Despite the controversy around this topic, Ashkenazim Jews are smarter than other European ethnic groups. We have the numbers. The average IQ of Ashkenazim Jews is 115, compared to 100 for other European groups. Given the normal distribution of the bell curve, this means that there are 23 in 1000 Ashkenazim Jews with IQs over 140, as compared to 4 in 1000 Europeans with IQs over 140 in a given population. We also have countless examples of high achieving Jewish scientists and scholars, including Einstein. Proportionally, Ashkenazim Jews account for a vastly higher number of doctors, Nobel prize winners, chess champions, or creative geniuses than their small population (.25 of the world's population) would predict.

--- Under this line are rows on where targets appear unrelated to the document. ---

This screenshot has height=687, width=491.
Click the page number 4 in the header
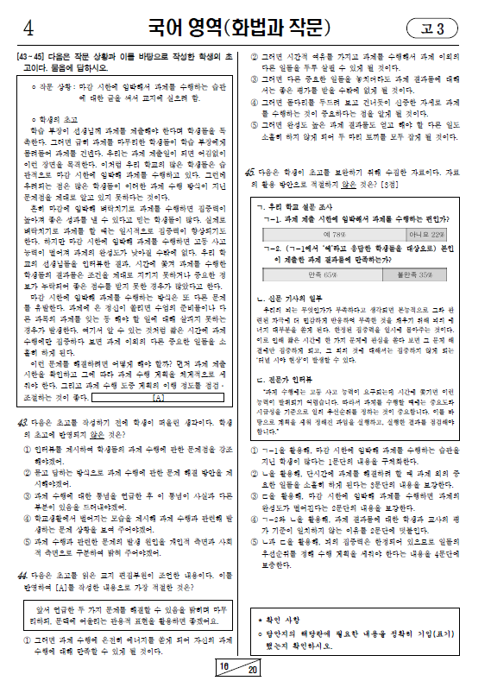tap(29, 29)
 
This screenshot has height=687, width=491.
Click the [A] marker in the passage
tap(158, 399)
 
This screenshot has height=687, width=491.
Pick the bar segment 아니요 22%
tap(427, 234)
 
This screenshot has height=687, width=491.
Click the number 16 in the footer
tap(225, 667)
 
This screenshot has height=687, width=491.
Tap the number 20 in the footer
tap(252, 670)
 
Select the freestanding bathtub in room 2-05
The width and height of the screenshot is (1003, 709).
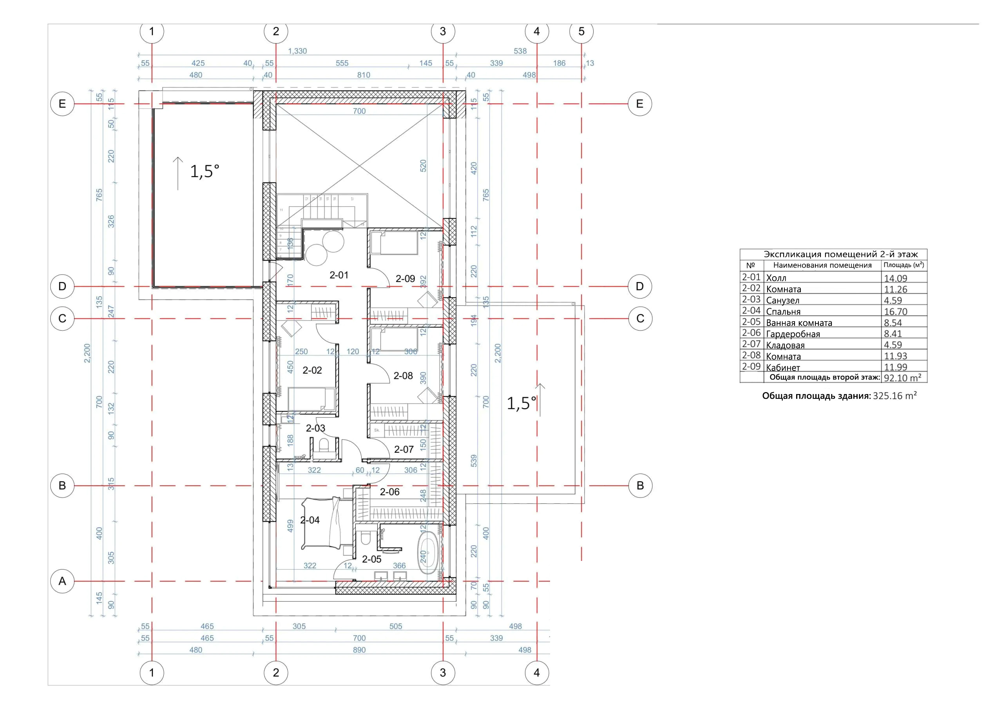pyautogui.click(x=429, y=554)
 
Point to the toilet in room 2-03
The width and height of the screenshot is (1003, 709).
pyautogui.click(x=324, y=447)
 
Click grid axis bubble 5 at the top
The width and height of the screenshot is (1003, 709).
pyautogui.click(x=581, y=31)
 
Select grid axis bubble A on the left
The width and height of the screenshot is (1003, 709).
pyautogui.click(x=62, y=581)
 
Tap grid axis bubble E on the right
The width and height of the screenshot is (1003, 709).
pyautogui.click(x=639, y=104)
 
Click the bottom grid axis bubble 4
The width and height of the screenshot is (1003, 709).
pyautogui.click(x=536, y=673)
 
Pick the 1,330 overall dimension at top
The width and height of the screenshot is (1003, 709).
pyautogui.click(x=297, y=51)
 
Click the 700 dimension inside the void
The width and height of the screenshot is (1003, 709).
pyautogui.click(x=359, y=111)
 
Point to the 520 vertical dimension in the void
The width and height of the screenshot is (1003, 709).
pyautogui.click(x=423, y=166)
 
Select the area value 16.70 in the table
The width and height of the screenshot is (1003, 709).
pyautogui.click(x=896, y=312)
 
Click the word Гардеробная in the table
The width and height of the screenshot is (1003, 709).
pyautogui.click(x=793, y=334)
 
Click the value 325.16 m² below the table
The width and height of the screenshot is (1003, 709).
pyautogui.click(x=894, y=396)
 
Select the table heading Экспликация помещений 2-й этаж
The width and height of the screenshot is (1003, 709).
pyautogui.click(x=840, y=254)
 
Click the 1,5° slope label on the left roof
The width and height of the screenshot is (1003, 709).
pyautogui.click(x=205, y=171)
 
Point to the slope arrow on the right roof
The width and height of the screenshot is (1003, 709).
pyautogui.click(x=540, y=400)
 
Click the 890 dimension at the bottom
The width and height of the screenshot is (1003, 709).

Some theorists have offered explanations for higher Jewish intelligence. First of all, this intellectual trend is found in Ashkenazim Jews, not Jews worldwide. Who are the Ashkenazim Jews? Ashkenazim Jews refer to groups that migrated to Northern France and the Rhineland in Germany, and Central and Northern Europe in general from the year 800 AD to the Middle Ages. Over the centuries the Jews experienced varied levels of religious prosecution and cultural restrictions. In general, Jews were not allowed to join the guilds in Germany and France, nor were they allowed to own land. Other than mastering a trade, or farming, there were few other ways to make a living. Hence the Jews primarily became the money lenders during the Middle Ages, and were restricted to this occupation for 900 years.

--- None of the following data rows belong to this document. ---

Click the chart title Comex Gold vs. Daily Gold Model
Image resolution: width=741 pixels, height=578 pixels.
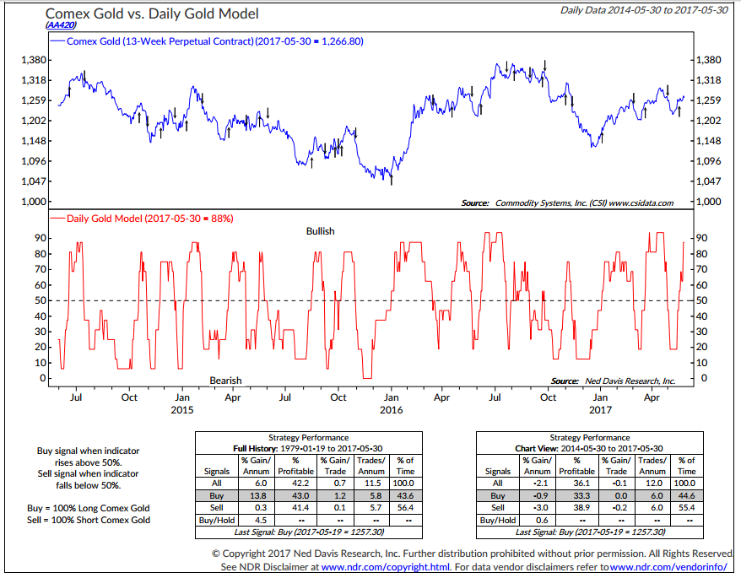(x=152, y=14)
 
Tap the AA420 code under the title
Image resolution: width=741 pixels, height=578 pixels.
(x=62, y=26)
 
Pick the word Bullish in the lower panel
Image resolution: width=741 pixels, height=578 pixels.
(x=320, y=230)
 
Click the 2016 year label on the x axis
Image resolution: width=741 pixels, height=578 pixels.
(x=391, y=410)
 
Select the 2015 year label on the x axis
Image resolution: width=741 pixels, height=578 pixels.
(x=181, y=410)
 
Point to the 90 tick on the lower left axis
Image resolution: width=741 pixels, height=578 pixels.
(x=40, y=238)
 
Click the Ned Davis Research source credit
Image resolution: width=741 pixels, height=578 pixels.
(x=612, y=381)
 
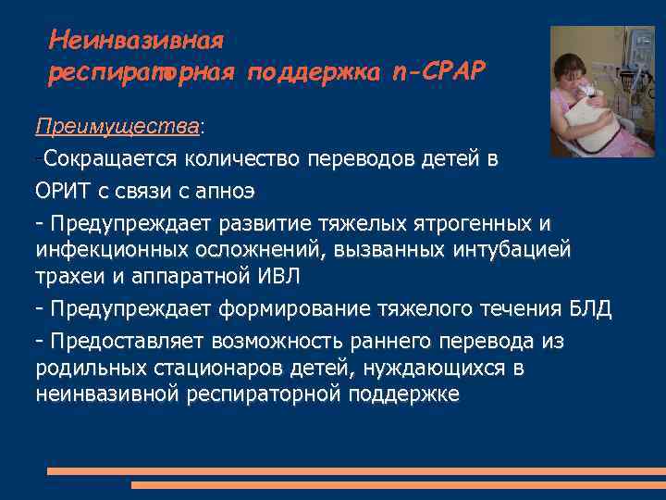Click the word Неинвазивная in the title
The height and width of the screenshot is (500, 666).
137,41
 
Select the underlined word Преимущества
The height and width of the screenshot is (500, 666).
118,125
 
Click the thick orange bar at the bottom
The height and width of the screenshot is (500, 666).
356,472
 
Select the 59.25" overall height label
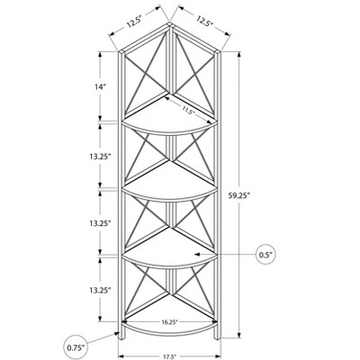(x=239, y=195)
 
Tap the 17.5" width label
(x=170, y=356)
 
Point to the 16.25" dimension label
(x=169, y=321)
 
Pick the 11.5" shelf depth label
(x=188, y=110)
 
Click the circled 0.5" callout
(x=266, y=255)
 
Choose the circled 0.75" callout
(x=75, y=347)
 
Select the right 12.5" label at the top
(x=205, y=21)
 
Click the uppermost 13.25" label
(x=100, y=157)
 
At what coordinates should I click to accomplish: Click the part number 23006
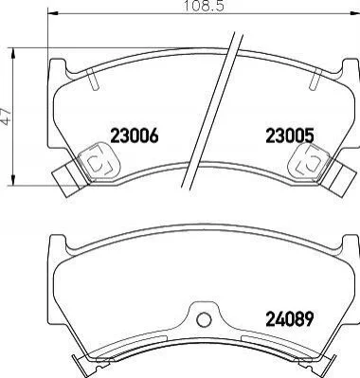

Given these historical factors, some theorists postulate that higher cognitive skills such as numeracy, literacy, and critical reasoning became highly selective for Jewish survival. And because of low intermarriage with other groups for centuries, due to religious and ethnic differences, these cognitive skills were passed on through generations. Another interesting fact is that Ashkenazim Jews suffer a high incidence of metabolic and sphingolipid diseases such as Tay-Sachs and Gaucher's Disease. Apparently, these diseases have as a side effect a likelihood of higher intelligence, because they are related to chemicals affecting neuron growth. Is it possible these diseases (despite their clear negative effects) have persisted in the Ashkenazim population because higher cognitive abilities proved to be highly selective for survival?
There are debates as to whether intelligence is even an inheritable trait. Is intelligence largely genetics, or established by environmental factors? In my opinion, it's likely a combination of both, with genetics playing more of a role than we would like to accept. It seems reasonable that the trend of higher intelligence in Ashkenazim Jews is due to a combination of strong cultural factors, as well as genetics.